[Work instruction]
Return the lines below that contain "value".

[Recorded data]
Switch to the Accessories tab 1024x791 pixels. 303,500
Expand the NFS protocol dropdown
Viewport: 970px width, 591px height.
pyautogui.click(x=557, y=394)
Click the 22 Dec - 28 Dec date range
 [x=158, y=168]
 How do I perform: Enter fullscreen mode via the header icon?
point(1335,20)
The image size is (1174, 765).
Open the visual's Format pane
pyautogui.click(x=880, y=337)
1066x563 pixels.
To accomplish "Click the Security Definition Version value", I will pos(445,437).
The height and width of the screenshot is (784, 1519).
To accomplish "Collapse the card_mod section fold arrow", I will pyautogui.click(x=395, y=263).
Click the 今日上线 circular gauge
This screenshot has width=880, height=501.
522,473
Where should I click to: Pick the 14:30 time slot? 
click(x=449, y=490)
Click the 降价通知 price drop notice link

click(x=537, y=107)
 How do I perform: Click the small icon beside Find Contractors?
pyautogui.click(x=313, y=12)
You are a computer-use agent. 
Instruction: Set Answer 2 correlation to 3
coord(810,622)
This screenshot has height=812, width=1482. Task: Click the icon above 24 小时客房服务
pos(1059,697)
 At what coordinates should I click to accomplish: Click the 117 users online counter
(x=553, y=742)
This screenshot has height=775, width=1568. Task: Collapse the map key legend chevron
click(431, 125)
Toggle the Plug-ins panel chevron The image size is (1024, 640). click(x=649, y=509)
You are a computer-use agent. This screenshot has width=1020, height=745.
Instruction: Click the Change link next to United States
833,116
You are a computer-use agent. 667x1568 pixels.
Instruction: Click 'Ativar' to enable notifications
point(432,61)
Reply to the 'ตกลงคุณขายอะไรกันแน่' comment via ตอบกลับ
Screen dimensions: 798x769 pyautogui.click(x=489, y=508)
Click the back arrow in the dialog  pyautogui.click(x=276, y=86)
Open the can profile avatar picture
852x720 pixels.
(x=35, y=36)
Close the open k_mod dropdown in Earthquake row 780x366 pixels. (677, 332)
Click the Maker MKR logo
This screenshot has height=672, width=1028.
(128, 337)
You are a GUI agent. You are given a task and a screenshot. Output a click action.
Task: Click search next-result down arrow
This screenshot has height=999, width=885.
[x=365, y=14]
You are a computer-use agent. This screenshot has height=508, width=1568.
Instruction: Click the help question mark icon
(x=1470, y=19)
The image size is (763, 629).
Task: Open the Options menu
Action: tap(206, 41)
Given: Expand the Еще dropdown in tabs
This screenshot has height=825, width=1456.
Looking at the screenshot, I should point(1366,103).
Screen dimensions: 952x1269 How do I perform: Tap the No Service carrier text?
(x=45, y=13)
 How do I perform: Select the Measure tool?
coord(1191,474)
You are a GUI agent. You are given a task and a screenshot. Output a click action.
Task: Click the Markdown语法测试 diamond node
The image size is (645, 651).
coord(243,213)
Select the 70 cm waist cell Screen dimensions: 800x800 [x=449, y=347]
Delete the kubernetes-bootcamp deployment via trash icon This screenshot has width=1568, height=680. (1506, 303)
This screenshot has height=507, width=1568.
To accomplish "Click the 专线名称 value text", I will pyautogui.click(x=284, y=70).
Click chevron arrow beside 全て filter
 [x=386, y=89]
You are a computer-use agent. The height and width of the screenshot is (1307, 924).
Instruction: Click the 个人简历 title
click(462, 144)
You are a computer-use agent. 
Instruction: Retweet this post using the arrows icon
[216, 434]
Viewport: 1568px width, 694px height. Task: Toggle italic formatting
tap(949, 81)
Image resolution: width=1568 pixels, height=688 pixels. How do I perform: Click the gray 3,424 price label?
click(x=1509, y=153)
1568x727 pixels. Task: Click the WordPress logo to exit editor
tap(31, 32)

[Answer area]
To accomplish "Click the Security Definition Version value", I will pos(445,437).
To accomplish "Click the 专线名称 value text", I will pyautogui.click(x=284, y=70).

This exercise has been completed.